START DATA FOR ANALYSIS
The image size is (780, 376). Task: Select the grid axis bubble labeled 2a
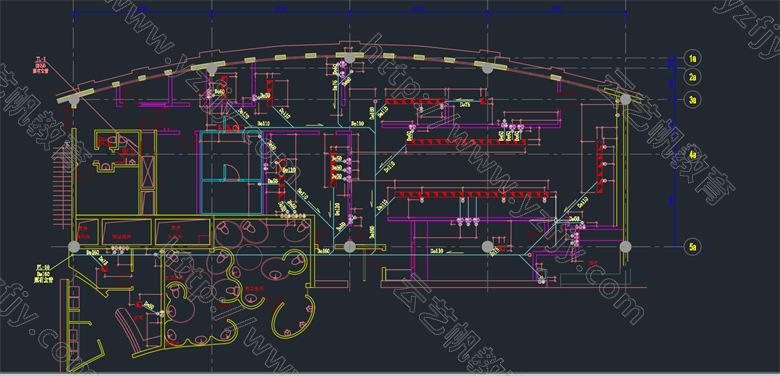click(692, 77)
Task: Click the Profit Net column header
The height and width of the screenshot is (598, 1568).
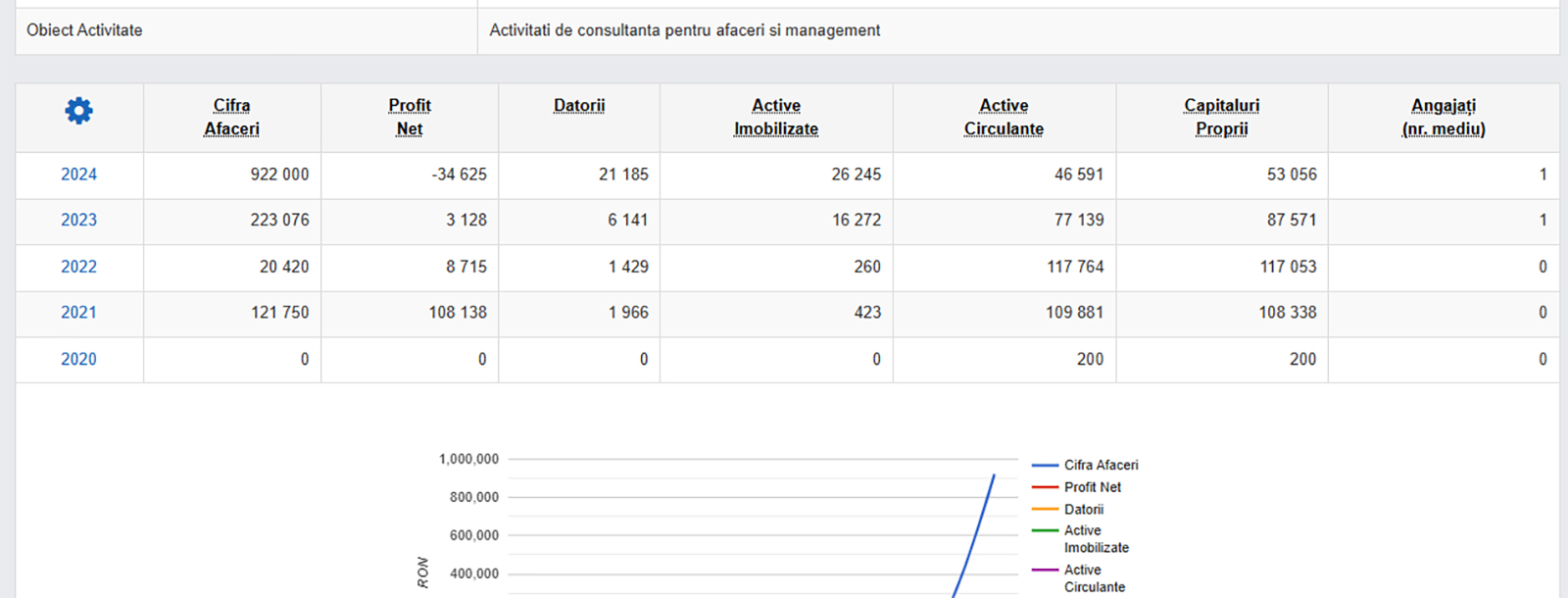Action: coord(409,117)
END DATA FOR ANALYSIS
● TASK STATEMENT:
Aside from the pictures, copy all of the entries exactly.

● RESULT OF THIS TASK:
The image size is (780, 376). Task: Select the grid axis bubble labeled 2a
click(692, 77)
Task: Click the Profit Net column header
The height and width of the screenshot is (598, 1568).
Action: coord(409,117)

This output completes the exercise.